I was enthralled by every chapter, but unexpectedly, the one that got most of my attention was the last  (Earth, or fermentation).  I honestly thought this one would drag a little bit for me.  I'm not particularly interested in pickling, and I'm familiar with brewing already because my husband has done it, so I figured I wouldn't glean much from that section.  However, Pollan includes a deep discussion about how "fermentos" (a subculture of fermenters that believe in using natural (ie not sanitized) fermentation processes to make things like sauerkraut, pickles, cheese, etc) are adamant about the health benefits of their products.  In the world of antibacterial hand soap and throwing out any cheese with the smallest dot of blue fuzz on it, many of us have lost the "good" bacteria in our GI tracts that we need in order to digest things well and ward off infections.  He makes some really great, well-researched points, and I found myself reading half the chapter aloud to my husband ("listen to THIS part, OMG you will thank me later for enlightening you!").
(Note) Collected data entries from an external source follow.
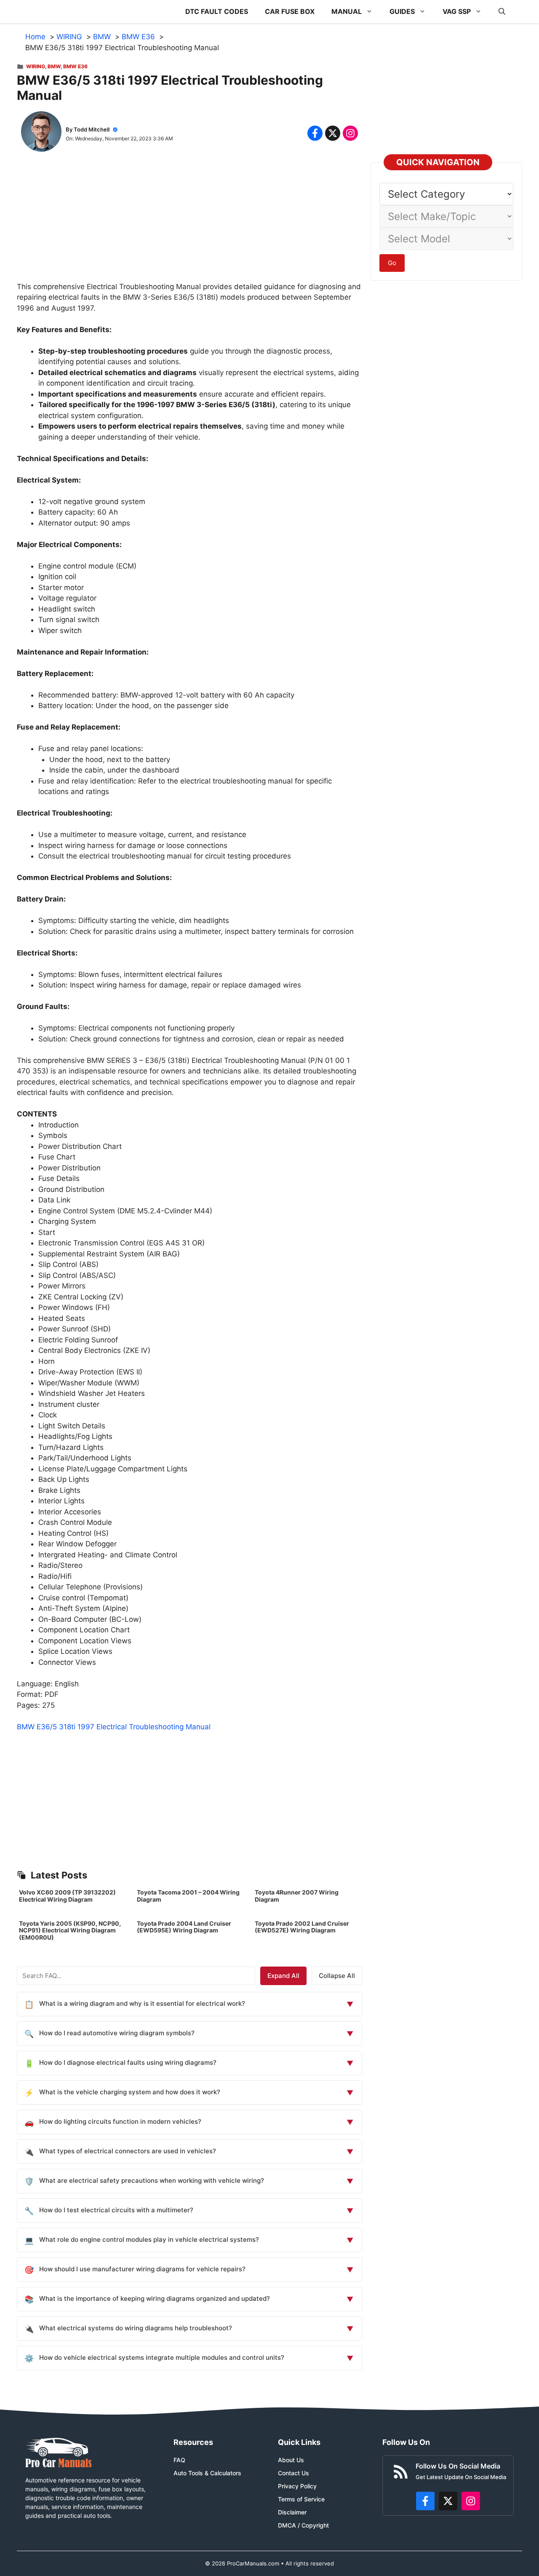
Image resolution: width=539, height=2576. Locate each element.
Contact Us (293, 2473)
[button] (502, 11)
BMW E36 (75, 66)
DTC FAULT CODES (216, 11)
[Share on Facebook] (315, 133)
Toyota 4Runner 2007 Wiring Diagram (297, 1896)
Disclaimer (292, 2512)
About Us (291, 2459)
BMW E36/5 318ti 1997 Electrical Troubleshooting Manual (114, 1727)
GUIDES (402, 11)
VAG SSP (457, 11)
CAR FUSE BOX (290, 11)
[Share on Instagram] (350, 133)
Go (392, 263)
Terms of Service (301, 2499)
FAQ (179, 2459)
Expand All (283, 1976)
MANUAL (346, 11)
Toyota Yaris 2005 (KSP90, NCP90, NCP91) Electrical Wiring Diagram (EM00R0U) (70, 1930)
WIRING (35, 66)
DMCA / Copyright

The book as a whole will make you feel smarter, while also providing some entertainment.  Pollan found a person (or several people) in each chapter to help him try his hand at their cooking techniques, often with unexpected results.  (And often with delicious results...prepare to feel voracious after reading.)  His personal experiences, paired with the historical and scientific information he has gathered, makes for an excellent read.

Have I hooked you yet?  Cooked is an awesome nonfiction pick for anyone interested in the food they prepare.  At the very least, it will inspire you to look at your oven in a whole new way.  You do have to be prepared for some history lessons, as well as some food science, but they're mixed so seamlessly into the rest of the narrative that I doubt you'll be bothered.

Now then...off to perfect my braising technique.

Have you read any of Pollan's books?  What did you think?